## Extracted material
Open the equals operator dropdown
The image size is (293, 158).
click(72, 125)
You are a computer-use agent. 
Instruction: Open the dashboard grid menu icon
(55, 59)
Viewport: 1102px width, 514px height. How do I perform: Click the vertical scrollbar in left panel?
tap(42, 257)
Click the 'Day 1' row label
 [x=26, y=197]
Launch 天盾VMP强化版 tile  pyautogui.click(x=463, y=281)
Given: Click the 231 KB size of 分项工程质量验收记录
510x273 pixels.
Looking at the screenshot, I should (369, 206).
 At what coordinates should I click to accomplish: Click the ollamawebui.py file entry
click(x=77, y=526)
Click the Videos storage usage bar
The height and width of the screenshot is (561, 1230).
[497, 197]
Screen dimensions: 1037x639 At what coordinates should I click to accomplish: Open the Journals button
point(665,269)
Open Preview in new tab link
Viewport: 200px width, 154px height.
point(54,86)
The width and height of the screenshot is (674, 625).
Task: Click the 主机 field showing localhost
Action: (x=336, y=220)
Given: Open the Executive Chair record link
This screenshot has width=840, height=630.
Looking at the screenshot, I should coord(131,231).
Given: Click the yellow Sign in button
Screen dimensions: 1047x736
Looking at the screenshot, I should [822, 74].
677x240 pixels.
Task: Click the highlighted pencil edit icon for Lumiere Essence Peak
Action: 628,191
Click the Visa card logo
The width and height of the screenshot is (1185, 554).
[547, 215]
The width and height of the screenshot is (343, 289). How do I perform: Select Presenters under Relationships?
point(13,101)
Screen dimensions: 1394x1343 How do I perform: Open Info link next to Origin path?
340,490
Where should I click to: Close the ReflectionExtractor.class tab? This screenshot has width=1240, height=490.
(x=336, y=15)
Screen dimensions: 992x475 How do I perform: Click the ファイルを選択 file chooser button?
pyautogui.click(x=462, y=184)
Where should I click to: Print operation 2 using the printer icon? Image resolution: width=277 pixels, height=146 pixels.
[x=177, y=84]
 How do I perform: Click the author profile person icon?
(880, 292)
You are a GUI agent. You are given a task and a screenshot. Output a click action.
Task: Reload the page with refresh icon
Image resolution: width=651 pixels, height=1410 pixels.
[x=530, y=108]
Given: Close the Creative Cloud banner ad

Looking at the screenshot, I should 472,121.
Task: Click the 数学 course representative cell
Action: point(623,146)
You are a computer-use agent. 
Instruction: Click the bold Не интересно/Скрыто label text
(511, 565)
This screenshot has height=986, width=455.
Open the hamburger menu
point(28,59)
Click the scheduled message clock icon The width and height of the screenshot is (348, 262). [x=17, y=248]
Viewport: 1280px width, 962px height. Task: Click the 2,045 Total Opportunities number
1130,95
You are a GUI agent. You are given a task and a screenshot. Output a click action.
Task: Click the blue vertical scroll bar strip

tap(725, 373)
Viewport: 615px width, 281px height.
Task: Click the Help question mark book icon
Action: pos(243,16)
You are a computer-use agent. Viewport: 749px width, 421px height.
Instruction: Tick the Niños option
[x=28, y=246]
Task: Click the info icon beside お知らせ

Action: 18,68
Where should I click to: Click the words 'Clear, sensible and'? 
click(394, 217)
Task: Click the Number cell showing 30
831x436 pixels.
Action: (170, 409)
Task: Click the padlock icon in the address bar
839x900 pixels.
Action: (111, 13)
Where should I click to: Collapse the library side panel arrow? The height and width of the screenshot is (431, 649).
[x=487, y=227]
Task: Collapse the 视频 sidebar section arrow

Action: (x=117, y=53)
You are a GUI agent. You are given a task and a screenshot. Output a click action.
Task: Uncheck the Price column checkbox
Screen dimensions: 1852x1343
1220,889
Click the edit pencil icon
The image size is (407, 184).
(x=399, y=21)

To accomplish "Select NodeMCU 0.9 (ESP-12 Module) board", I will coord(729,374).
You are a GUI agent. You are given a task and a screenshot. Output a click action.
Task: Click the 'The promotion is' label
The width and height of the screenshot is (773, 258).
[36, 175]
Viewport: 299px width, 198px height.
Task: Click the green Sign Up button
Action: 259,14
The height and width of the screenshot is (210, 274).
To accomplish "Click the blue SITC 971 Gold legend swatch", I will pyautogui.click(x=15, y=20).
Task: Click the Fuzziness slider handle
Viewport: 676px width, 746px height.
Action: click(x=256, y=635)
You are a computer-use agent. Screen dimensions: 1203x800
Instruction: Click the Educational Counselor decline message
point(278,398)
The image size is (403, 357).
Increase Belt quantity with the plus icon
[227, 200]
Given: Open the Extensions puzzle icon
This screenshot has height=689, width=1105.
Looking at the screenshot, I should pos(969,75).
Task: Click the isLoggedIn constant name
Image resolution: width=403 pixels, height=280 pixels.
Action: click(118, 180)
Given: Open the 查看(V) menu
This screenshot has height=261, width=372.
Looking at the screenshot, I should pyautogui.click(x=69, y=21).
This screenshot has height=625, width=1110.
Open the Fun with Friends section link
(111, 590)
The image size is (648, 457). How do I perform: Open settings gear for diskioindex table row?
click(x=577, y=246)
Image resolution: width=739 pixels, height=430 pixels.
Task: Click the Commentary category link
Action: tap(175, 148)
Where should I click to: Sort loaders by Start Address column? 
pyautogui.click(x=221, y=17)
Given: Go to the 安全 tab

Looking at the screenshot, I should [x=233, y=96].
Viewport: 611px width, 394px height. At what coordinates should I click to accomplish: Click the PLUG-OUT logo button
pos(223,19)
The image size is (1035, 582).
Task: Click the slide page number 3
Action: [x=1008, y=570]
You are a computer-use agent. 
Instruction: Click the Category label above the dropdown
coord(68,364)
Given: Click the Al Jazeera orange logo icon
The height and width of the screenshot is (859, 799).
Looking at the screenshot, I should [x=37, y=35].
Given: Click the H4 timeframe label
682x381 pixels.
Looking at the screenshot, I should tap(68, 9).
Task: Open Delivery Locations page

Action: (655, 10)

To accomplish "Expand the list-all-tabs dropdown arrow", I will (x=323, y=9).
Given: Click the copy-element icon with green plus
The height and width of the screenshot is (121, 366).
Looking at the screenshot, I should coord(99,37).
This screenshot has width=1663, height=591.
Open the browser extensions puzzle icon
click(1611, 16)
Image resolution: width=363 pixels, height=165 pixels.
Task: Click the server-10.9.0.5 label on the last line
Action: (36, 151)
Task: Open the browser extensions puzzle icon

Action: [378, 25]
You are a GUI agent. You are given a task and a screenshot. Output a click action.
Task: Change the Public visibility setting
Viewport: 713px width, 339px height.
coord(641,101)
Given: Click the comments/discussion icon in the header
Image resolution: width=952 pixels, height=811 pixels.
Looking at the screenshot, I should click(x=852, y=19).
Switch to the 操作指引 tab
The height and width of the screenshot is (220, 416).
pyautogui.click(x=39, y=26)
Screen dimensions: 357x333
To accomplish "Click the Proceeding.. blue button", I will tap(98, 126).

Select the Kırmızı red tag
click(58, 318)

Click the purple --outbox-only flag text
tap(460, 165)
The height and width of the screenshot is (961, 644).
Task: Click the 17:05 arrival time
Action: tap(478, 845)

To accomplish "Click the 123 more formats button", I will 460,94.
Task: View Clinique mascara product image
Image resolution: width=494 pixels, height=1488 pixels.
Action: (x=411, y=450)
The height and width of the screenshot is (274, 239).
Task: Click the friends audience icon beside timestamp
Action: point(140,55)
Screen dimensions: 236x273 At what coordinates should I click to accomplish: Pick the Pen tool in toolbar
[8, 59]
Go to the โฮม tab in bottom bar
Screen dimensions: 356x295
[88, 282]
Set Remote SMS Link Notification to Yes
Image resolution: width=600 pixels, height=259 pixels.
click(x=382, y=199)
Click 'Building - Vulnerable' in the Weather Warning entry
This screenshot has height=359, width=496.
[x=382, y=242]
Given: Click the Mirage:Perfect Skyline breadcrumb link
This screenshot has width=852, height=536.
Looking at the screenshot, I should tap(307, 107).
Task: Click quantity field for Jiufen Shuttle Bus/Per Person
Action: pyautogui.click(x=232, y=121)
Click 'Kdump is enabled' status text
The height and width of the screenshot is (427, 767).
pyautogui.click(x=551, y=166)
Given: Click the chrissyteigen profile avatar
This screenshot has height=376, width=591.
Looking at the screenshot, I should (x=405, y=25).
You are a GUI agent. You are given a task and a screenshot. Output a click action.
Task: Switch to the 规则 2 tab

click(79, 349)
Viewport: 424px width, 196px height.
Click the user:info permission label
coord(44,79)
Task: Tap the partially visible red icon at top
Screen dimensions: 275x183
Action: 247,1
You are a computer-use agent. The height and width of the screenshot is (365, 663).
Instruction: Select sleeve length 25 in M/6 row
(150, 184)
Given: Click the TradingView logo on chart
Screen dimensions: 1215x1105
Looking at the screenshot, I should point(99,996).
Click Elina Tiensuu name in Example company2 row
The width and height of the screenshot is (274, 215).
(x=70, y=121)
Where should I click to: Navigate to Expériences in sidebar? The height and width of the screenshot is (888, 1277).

## Exercise
Please return every line of the records that contains the word "will".

## Exercise solution
To accomplish "Select NodeMCU 0.9 (ESP-12 Module) board", I will coord(729,374).
To accomplish "Click the blue SITC 971 Gold legend swatch", I will pyautogui.click(x=15, y=20).
To accomplish "Expand the list-all-tabs dropdown arrow", I will (x=323, y=9).
To accomplish "Click the Proceeding.. blue button", I will tap(98, 126).
To accomplish "Click the 123 more formats button", I will 460,94.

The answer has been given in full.